# Start of INFORMATION SHOWN

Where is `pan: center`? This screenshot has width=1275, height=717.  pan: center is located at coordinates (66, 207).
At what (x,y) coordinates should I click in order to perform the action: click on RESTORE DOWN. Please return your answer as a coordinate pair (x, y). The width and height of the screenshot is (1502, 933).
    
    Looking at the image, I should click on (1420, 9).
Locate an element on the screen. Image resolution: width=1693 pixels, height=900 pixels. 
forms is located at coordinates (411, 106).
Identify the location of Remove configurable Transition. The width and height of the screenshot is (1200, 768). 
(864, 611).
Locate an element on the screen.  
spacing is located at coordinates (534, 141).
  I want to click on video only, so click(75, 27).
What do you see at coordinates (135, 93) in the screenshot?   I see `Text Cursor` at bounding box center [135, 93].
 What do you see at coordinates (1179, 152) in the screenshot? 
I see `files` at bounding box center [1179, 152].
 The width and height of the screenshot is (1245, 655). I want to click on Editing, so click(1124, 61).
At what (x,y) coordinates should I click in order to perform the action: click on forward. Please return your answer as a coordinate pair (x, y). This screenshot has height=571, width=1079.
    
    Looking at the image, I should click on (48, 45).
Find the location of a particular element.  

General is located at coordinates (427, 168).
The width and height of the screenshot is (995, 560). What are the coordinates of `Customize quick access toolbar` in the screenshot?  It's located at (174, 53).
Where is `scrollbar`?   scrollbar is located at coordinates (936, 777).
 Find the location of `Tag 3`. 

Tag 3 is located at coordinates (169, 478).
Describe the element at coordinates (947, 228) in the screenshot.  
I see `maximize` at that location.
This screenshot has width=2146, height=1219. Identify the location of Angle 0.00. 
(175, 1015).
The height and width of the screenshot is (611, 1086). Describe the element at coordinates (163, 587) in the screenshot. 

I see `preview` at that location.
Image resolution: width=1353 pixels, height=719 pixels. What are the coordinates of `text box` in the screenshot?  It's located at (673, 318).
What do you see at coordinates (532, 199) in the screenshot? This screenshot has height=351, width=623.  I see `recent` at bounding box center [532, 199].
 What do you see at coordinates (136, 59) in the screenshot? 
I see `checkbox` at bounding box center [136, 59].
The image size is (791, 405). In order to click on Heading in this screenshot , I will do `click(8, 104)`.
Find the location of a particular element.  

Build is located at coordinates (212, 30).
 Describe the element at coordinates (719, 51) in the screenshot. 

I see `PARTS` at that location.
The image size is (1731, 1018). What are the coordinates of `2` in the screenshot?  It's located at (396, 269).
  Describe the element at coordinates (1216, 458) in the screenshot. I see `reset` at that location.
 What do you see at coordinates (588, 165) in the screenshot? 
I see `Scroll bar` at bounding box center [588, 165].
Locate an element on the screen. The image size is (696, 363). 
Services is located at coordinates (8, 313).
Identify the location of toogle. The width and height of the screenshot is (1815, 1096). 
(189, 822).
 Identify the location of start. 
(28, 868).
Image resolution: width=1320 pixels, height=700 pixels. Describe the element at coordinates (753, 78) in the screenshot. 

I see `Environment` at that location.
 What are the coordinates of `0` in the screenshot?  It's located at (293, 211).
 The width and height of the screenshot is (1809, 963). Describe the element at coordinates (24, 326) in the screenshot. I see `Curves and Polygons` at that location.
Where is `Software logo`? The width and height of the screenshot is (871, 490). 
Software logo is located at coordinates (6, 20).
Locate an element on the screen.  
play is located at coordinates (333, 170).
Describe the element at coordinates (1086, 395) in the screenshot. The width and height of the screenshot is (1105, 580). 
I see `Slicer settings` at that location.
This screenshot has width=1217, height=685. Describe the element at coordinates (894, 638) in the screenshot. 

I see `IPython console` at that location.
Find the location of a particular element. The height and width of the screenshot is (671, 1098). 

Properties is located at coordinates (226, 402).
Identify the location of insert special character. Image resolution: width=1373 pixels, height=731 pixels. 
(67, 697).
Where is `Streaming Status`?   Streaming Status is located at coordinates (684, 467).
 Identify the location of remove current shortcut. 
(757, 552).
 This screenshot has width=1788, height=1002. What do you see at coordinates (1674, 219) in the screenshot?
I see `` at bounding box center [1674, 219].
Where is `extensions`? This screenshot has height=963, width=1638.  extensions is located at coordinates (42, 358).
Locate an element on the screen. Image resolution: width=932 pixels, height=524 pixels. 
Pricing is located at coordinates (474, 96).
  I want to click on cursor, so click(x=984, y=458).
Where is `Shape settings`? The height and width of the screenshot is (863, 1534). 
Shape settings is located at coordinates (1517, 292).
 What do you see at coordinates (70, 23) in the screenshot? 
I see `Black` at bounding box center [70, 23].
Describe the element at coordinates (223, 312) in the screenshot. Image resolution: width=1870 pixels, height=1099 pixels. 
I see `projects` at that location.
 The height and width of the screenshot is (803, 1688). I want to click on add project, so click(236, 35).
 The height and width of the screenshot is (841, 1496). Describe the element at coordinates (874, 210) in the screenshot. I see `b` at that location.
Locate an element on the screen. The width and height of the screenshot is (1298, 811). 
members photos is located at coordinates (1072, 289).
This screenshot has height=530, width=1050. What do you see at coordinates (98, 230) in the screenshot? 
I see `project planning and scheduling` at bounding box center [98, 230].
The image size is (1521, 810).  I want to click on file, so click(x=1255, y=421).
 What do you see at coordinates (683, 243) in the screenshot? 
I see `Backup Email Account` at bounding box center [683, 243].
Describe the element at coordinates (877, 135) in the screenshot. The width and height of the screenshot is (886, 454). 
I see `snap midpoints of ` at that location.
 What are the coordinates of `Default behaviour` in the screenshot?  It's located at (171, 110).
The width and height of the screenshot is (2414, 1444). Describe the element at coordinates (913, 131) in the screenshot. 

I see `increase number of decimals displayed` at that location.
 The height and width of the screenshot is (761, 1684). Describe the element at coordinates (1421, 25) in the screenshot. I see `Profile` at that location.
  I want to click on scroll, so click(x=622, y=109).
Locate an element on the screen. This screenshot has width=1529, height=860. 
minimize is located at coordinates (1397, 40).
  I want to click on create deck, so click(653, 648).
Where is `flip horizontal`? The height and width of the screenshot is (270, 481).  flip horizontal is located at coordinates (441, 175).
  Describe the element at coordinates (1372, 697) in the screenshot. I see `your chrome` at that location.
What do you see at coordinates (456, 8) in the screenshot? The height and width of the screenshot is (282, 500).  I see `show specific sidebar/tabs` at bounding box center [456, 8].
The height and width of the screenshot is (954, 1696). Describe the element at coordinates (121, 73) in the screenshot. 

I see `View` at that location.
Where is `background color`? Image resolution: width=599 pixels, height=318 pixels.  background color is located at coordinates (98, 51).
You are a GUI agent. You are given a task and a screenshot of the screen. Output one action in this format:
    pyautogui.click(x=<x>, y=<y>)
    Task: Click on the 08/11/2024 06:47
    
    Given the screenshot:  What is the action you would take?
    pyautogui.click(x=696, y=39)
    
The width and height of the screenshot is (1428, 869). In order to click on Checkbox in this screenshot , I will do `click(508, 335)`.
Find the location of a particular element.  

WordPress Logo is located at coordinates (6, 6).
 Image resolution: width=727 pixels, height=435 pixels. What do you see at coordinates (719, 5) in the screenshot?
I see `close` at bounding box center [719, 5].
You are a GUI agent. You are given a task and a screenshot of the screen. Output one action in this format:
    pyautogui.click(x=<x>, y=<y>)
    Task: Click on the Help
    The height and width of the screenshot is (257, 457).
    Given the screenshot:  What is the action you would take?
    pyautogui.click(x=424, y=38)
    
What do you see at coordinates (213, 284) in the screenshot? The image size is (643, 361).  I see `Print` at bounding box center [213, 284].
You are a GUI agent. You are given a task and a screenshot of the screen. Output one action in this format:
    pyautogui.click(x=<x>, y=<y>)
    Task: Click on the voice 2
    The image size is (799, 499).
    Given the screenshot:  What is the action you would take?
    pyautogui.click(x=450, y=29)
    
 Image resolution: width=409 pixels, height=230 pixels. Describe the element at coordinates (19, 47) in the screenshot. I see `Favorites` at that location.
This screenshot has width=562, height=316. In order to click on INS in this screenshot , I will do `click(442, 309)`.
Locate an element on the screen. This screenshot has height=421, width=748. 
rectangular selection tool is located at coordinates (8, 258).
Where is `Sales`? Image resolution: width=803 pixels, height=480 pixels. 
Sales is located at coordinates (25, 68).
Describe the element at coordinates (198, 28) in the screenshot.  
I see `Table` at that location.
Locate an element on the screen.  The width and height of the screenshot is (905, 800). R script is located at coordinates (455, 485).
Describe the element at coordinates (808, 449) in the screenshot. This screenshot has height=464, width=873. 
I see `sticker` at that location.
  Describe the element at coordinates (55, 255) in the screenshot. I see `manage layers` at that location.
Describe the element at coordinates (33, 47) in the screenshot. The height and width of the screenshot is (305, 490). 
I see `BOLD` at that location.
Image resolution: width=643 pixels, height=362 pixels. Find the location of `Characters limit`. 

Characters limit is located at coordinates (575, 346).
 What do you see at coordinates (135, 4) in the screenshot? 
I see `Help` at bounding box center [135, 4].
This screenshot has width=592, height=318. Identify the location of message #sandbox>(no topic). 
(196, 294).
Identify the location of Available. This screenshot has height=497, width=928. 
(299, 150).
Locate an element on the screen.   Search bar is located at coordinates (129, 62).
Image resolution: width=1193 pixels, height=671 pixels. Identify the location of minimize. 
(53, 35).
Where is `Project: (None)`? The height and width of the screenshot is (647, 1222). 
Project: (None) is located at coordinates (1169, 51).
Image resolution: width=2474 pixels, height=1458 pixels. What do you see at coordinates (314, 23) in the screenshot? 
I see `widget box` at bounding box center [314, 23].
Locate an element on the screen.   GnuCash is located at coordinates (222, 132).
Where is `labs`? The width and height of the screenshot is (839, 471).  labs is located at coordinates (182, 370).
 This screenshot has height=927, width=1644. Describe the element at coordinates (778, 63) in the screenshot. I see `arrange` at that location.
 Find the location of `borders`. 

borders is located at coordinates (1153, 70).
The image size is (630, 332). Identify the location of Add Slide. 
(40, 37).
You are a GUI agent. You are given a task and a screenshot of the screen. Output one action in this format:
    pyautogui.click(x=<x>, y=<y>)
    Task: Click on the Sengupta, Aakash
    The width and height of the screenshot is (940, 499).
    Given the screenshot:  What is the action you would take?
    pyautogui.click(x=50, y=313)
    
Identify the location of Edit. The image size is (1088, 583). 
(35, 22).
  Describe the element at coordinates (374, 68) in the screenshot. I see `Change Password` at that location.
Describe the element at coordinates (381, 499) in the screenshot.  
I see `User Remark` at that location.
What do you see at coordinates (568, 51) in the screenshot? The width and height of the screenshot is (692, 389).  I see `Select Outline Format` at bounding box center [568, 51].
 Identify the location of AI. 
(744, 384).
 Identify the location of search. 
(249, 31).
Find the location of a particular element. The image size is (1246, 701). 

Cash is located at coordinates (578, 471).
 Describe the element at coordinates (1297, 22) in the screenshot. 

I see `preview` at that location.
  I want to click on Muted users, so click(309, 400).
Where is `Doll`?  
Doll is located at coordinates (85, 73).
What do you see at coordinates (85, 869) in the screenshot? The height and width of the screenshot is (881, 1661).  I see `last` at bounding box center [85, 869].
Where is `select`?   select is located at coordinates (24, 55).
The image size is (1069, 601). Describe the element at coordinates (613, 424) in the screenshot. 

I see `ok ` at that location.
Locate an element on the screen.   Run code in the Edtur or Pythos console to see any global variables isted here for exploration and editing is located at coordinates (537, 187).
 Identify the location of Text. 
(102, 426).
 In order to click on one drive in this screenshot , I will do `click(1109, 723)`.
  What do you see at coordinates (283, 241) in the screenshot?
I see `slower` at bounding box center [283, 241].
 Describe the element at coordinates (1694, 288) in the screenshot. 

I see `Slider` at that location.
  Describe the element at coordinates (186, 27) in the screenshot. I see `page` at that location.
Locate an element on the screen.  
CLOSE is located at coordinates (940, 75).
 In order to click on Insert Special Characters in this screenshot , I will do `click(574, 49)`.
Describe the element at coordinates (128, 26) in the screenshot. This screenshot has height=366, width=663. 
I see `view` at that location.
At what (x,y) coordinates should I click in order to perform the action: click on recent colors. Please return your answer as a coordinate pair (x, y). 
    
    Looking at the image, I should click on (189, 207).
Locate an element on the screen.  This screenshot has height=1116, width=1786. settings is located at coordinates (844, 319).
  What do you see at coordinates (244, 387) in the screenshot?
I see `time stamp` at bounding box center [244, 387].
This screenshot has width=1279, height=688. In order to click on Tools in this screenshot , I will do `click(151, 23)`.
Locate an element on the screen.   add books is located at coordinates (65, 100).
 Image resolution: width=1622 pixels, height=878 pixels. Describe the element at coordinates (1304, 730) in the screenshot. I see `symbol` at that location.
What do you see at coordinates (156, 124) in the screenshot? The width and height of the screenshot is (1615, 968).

# End of INFORMATION SHOWN

**INSTRUCTIONS FOR THE TASK**
Convert the stretch of rows from the line that contains "coordinates (182, 370)." through the line that contains "Describe the element at coordinates (374, 68)" into a Markdown table with the columns Number and Row line, numbering each line and leaving out blank lines.

**TASK ANSWER**
| Number | Row line |
|---|---|
| 1 | Where is `labs`? The width and height of the screenshot is (839, 471).  labs is located at coordinates (182, 370). |
| 2 |  This screenshot has height=927, width=1644. Describe the element at coordinates (778, 63) in the screenshot. I see `arrange` at that location. |
| 3 |  Find the location of `borders`.  |
| 4 | borders is located at coordinates (1153, 70). |
| 5 | The image size is (630, 332). Identify the location of Add Slide.  |
| 6 | (40, 37). |
| 7 | You are a GUI agent. You are given a task and a screenshot of the screen. Output one action in this format: |
| 8 |     pyautogui.click(x=<x>, y=<y>) |
| 9 |     Task: Click on the Sengupta, Aakash |
| 10 |     The width and height of the screenshot is (940, 499). |
| 11 |     Given the screenshot:  What is the action you would take? |
| 12 |     pyautogui.click(x=50, y=313) |
| 13 | Identify the location of Edit. The image size is (1088, 583).  |
| 14 | (35, 22). |
| 15 |   Describe the element at coordinates (374, 68) in the screenshot. I see `Change Password` at that location. |